◆ **Task requirements**: Format every line of the records below as a Markdown table with the columns "Row" and "Line", numbering the rows in order and leaving out blank lines.

(Element and text position records)
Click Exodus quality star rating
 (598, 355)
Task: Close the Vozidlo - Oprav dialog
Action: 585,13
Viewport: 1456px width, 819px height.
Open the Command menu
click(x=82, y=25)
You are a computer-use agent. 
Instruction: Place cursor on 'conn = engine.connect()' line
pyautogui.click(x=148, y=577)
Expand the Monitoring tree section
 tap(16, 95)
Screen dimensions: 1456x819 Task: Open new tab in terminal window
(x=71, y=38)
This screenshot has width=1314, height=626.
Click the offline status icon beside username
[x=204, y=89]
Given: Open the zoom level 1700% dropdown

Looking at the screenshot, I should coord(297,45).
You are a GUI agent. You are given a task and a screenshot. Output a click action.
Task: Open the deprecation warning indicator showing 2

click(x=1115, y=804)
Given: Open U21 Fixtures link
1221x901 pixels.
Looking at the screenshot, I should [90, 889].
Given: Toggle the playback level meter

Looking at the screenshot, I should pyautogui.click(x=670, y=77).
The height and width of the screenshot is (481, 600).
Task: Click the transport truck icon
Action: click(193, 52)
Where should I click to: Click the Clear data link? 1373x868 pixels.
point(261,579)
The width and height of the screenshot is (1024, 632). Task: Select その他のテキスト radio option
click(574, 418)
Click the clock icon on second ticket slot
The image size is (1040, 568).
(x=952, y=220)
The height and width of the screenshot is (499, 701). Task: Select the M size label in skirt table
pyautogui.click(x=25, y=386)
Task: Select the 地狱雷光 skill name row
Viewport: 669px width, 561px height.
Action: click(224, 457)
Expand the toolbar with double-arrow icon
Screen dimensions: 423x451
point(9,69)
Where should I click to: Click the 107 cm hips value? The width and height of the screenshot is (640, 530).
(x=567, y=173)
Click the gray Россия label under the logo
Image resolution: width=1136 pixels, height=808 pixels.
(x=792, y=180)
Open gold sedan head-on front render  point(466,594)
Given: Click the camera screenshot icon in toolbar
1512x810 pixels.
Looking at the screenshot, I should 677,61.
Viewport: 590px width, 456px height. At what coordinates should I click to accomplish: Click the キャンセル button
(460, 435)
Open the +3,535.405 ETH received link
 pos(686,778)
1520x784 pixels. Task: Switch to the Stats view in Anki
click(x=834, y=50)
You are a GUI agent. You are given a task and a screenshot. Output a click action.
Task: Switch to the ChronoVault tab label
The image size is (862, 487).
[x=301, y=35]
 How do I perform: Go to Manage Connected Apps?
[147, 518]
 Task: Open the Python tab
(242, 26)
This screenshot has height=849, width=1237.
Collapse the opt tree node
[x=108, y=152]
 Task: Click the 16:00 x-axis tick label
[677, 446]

◆ **Final result**:
| Row | Line |
|---|---|
| 1 | Click Exodus quality star rating |
| 2 |  (598, 355) |
| 3 | Task: Close the Vozidlo - Oprav dialog |
| 4 | Action: 585,13 |
| 5 | Viewport: 1456px width, 819px height. |
| 6 | Open the Command menu |
| 7 | click(x=82, y=25) |
| 8 | You are a computer-use agent.  |
| 9 | Instruction: Place cursor on 'conn = engine.connect()' line |
| 10 | pyautogui.click(x=148, y=577) |
| 11 | Expand the Monitoring tree section |
| 12 |  tap(16, 95) |
| 13 | Screen dimensions: 1456x819 Task: Open new tab in terminal window |
| 14 | (x=71, y=38) |
| 15 | This screenshot has width=1314, height=626. |
| 16 | Click the offline status icon beside username |
| 17 | [x=204, y=89] |
| 18 | Given: Open the zoom level 1700% dropdown |
| 19 | Looking at the screenshot, I should coord(297,45). |
| 20 | You are a GUI agent. You are given a task and a screenshot. Output a click action. |
| 21 | Task: Open the deprecation warning indicator showing 2 |
| 22 | click(x=1115, y=804) |
| 23 | Given: Open U21 Fixtures link |
| 24 | 1221x901 pixels. |
| 25 | Looking at the screenshot, I should [90, 889]. |
| 26 | Given: Toggle the playback level meter |
| 27 | Looking at the screenshot, I should pyautogui.click(x=670, y=77). |
| 28 | The height and width of the screenshot is (481, 600). |
| 29 | Task: Click the transport truck icon |
| 30 | Action: click(193, 52) |
| 31 | Where should I click to: Click the Clear data link? 1373x868 pixels. |
| 32 | point(261,579) |
| 33 | The width and height of the screenshot is (1024, 632). Task: Select その他のテキスト radio option |
| 34 | click(574, 418) |
| 35 | Click the clock icon on second ticket slot |
| 36 | The image size is (1040, 568). |
| 37 | (x=952, y=220) |
| 38 | The height and width of the screenshot is (499, 701). Task: Select the M size label in skirt table |
| 39 | pyautogui.click(x=25, y=386) |
| 40 | Task: Select the 地狱雷光 skill name row |
| 41 | Viewport: 669px width, 561px height. |
| 42 | Action: click(224, 457) |
| 43 | Expand the toolbar with double-arrow icon |
| 44 | Screen dimensions: 423x451 |
| 45 | point(9,69) |
| 46 | Where should I click to: Click the 107 cm hips value? The width and height of the screenshot is (640, 530). |
| 47 | (x=567, y=173) |
| 48 | Click the gray Россия label under the logo |
| 49 | Image resolution: width=1136 pixels, height=808 pixels. |
| 50 | (x=792, y=180) |
| 51 | Open gold sedan head-on front render  point(466,594) |
| 52 | Given: Click the camera screenshot icon in toolbar |
| 53 | 1512x810 pixels. |
| 54 | Looking at the screenshot, I should 677,61. |
| 55 | Viewport: 590px width, 456px height. At what coordinates should I click to accomplish: Click the キャンセル button |
| 56 | (460, 435) |
| 57 | Open the +3,535.405 ETH received link |
| 58 |  pos(686,778) |
| 59 | 1520x784 pixels. Task: Switch to the Stats view in Anki |
| 60 | click(x=834, y=50) |
| 61 | You are a GUI agent. You are given a task and a screenshot. Output a click action. |
| 62 | Task: Switch to the ChronoVault tab label |
| 63 | The image size is (862, 487). |
| 64 | [x=301, y=35] |
| 65 |  How do I perform: Go to Manage Connected Apps? |
| 66 | [147, 518] |
| 67 |  Task: Open the Python tab |
| 68 | (242, 26) |
| 69 | This screenshot has height=849, width=1237. |
| 70 | Collapse the opt tree node |
| 71 | [x=108, y=152] |
| 72 |  Task: Click the 16:00 x-axis tick label |
| 73 | [677, 446] |